▶ **Work to do**
Turn every line of the entries below into a Markdown table with two columns, Row and Line, numbering each row and skipping blank lines.

Entries from a dataset:
↓↓↓

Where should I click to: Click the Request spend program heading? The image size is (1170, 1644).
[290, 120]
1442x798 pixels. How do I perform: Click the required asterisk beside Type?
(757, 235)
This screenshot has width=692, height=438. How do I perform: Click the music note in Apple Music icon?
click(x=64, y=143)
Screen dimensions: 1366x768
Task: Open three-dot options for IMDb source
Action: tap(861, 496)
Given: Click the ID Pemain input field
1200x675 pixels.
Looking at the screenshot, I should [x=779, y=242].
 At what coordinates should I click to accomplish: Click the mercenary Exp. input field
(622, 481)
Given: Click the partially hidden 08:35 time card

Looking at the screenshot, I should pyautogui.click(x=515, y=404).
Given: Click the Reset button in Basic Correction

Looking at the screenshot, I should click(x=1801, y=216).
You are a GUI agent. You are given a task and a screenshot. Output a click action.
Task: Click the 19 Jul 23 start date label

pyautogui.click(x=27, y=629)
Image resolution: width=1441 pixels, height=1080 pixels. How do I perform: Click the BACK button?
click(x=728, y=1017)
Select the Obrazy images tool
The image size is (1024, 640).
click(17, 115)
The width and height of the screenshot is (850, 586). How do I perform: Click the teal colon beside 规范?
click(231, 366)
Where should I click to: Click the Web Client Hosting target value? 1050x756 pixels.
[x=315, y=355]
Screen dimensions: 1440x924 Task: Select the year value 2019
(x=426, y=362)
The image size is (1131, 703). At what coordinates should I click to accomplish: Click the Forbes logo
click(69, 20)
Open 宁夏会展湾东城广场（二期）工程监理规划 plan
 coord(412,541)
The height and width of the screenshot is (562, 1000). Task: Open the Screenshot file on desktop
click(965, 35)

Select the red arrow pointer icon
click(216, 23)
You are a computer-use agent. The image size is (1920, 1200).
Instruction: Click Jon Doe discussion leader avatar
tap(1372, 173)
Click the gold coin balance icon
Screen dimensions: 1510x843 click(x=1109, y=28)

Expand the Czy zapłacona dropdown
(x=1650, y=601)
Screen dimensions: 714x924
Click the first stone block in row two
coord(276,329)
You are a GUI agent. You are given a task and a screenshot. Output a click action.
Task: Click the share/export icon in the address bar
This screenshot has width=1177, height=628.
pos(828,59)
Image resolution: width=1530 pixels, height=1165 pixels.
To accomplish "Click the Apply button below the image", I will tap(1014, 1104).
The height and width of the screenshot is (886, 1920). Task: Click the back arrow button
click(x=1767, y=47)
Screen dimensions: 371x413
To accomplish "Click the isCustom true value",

↑↑↑

▶ **The answer**
| Row | Line |
|---|---|
| 1 | Where should I click to: Click the Request spend program heading? The image size is (1170, 1644). |
| 2 | [290, 120] |
| 3 | 1442x798 pixels. How do I perform: Click the required asterisk beside Type? |
| 4 | (757, 235) |
| 5 | This screenshot has width=692, height=438. How do I perform: Click the music note in Apple Music icon? |
| 6 | click(x=64, y=143) |
| 7 | Screen dimensions: 1366x768 |
| 8 | Task: Open three-dot options for IMDb source |
| 9 | Action: tap(861, 496) |
| 10 | Given: Click the ID Pemain input field |
| 11 | 1200x675 pixels. |
| 12 | Looking at the screenshot, I should [x=779, y=242]. |
| 13 |  At what coordinates should I click to accomplish: Click the mercenary Exp. input field |
| 14 | (622, 481) |
| 15 | Given: Click the partially hidden 08:35 time card |
| 16 | Looking at the screenshot, I should pyautogui.click(x=515, y=404). |
| 17 | Given: Click the Reset button in Basic Correction |
| 18 | Looking at the screenshot, I should click(x=1801, y=216). |
| 19 | You are a GUI agent. You are given a task and a screenshot. Output a click action. |
| 20 | Task: Click the 19 Jul 23 start date label |
| 21 | pyautogui.click(x=27, y=629) |
| 22 | Image resolution: width=1441 pixels, height=1080 pixels. How do I perform: Click the BACK button? |
| 23 | click(x=728, y=1017) |
| 24 | Select the Obrazy images tool |
| 25 | The image size is (1024, 640). |
| 26 | click(17, 115) |
| 27 | The width and height of the screenshot is (850, 586). How do I perform: Click the teal colon beside 规范? |
| 28 | click(231, 366) |
| 29 | Where should I click to: Click the Web Client Hosting target value? 1050x756 pixels. |
| 30 | [x=315, y=355] |
| 31 | Screen dimensions: 1440x924 Task: Select the year value 2019 |
| 32 | (x=426, y=362) |
| 33 | The image size is (1131, 703). At what coordinates should I click to accomplish: Click the Forbes logo |
| 34 | click(69, 20) |
| 35 | Open 宁夏会展湾东城广场（二期）工程监理规划 plan |
| 36 |  coord(412,541) |
| 37 | The height and width of the screenshot is (562, 1000). Task: Open the Screenshot file on desktop |
| 38 | click(965, 35) |
| 39 | Select the red arrow pointer icon |
| 40 | click(216, 23) |
| 41 | You are a computer-use agent. The image size is (1920, 1200). |
| 42 | Instruction: Click Jon Doe discussion leader avatar |
| 43 | tap(1372, 173) |
| 44 | Click the gold coin balance icon |
| 45 | Screen dimensions: 1510x843 click(x=1109, y=28) |
| 46 | Expand the Czy zapłacona dropdown |
| 47 | (x=1650, y=601) |
| 48 | Screen dimensions: 714x924 |
| 49 | Click the first stone block in row two |
| 50 | coord(276,329) |
| 51 | You are a GUI agent. You are given a task and a screenshot. Output a click action. |
| 52 | Task: Click the share/export icon in the address bar |
| 53 | This screenshot has width=1177, height=628. |
| 54 | pos(828,59) |
| 55 | Image resolution: width=1530 pixels, height=1165 pixels. |
| 56 | To accomplish "Click the Apply button below the image", I will tap(1014, 1104). |
| 57 | The height and width of the screenshot is (886, 1920). Task: Click the back arrow button |
| 58 | click(x=1767, y=47) |
| 59 | Screen dimensions: 371x413 |
| 60 | To accomplish "Click the isCustom true value", |